The problem is that a program like `tar' is going to non-atomicly
traverse the tree.  That means that at time T it's going to "take a
snapshot" of some part of the archive tree and at time T+1 it'll take
a snapshot of some other part of the archive tree.  tar makes no
guarantee about the ordering of scope of those snapshots.

The locking protocols of arch guarantee that at every instant in time
the lock-dirs are in a sane state --- they do _not_ guarantee that if
you splice-together to partial snapshots of an archive, taken at
different times, that the result has the lock in a sane state.

It _is_ guaranteed that if you just tar off a live archive that the
result will contain no invalid revisions --- if a roughly concurrent
commit is happening, either you'll get that revision in its entirety
or you won't get it at all.  (And, yes, you may get some temp dirs.).

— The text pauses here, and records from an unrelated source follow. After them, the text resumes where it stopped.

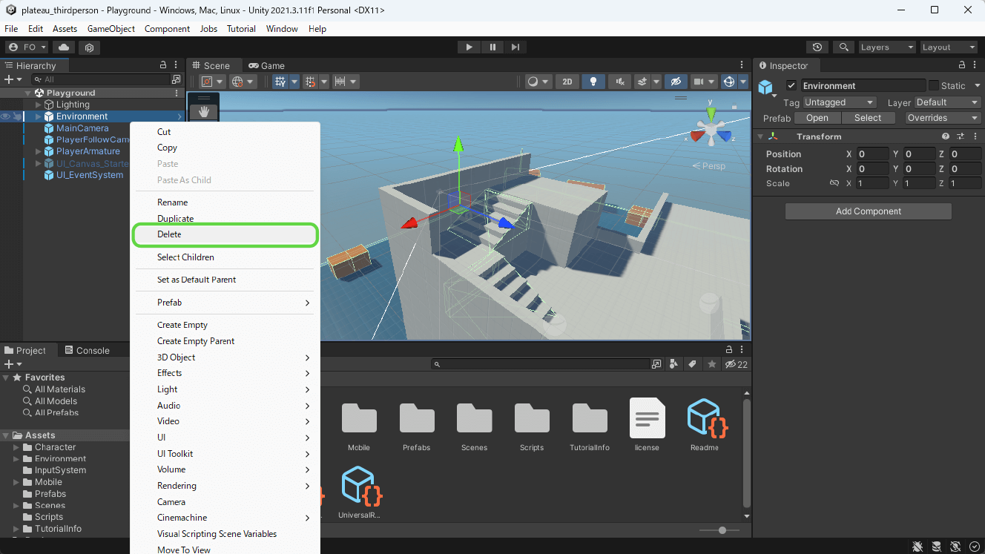Switch to the Game tab
The width and height of the screenshot is (985, 554).
(266, 65)
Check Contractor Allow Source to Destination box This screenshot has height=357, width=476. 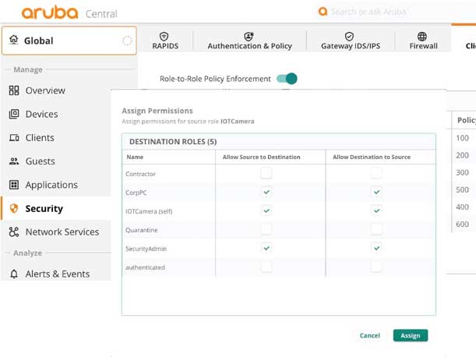pos(266,173)
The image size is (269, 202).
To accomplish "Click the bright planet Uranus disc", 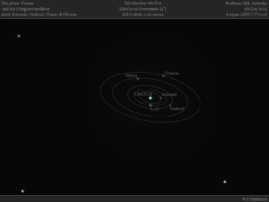I will [150, 98].
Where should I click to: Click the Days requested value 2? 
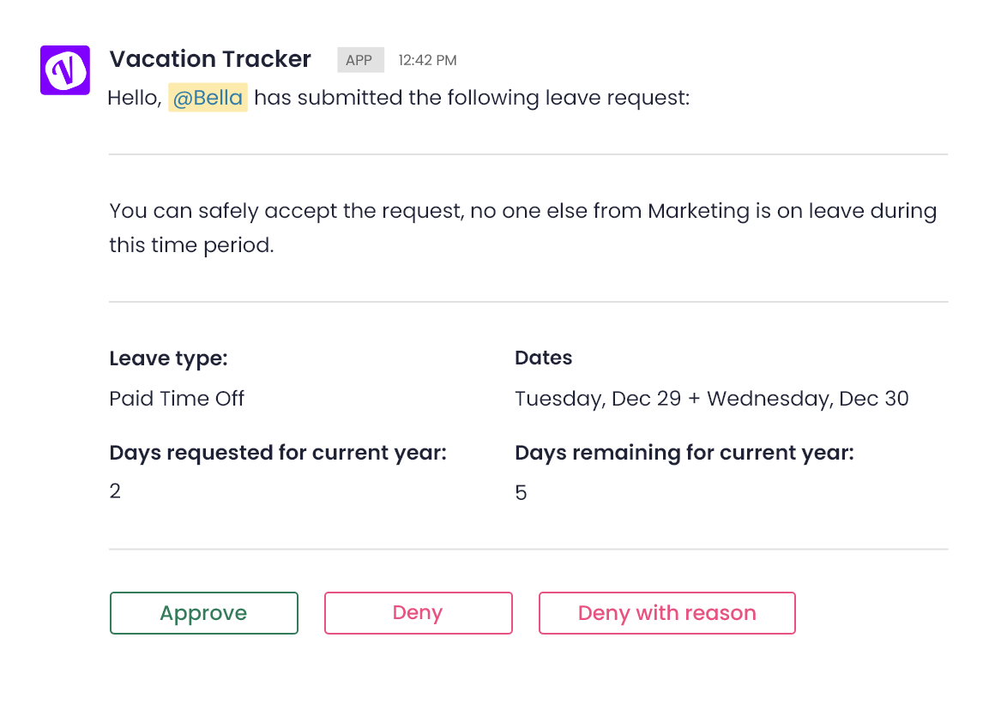pyautogui.click(x=115, y=491)
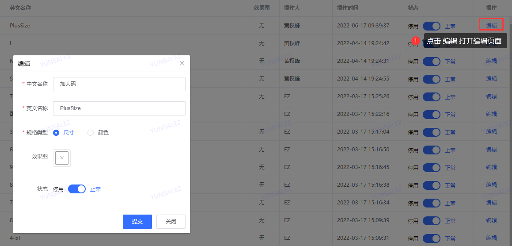512x246 pixels.
Task: Click the 提交 button
Action: (137, 221)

However, your results might be:

1) tar failing because it thought a directory was there but tla
   concurrently removed it just as tar had committed to opendir'ing
   it.   Hopefully tar will give you only a warning here (which you
   can ignore) but, if not, just retry.

2) Extra junk dirs that tla will, indeed, just ignore.  You can delete
   these freely.

3) A locked version.  That is, if you restore from this backup and try
   to commit to a certain version, tla will tell you that the lock is
   held.   You just use `tla lock-revision --break' to fix that.
   It's the same as if somebody had started a commit but interrupted
   it before it was complete (but after acquiring the lock).

4) A version that is missing its lock-dir.    You can not commit
   to this version until you create, by hand, a new lockdir (which
   takes exactly 3 shell commands: two mkdir's and a rename).

   You may wonder why arch doesn't contain a command to recreate a
   missing lockdir.   Two reasons.   First, it can't happen except in
   cases like this use of tar.   Second, recreating a missing lockdir
   can not be done safely if there is a possibility that two users
   might try to do it at the same time (and concurrently with a third
   user attempting a commit).

The upshot of this is that, for a completely automated backup process
that will _never_ require any hand-intervention to replace a missing
lockdir, you must have, at some point, a quiescent archive.   But not
necessarily when you think:

Please note carefully -- it doesn't _have_ to be quiescent at backup
time.  It's sufficient for it to be quiescent at restoration time.
The pattern would be something like:


        1) Backup a live archive using tar, as above.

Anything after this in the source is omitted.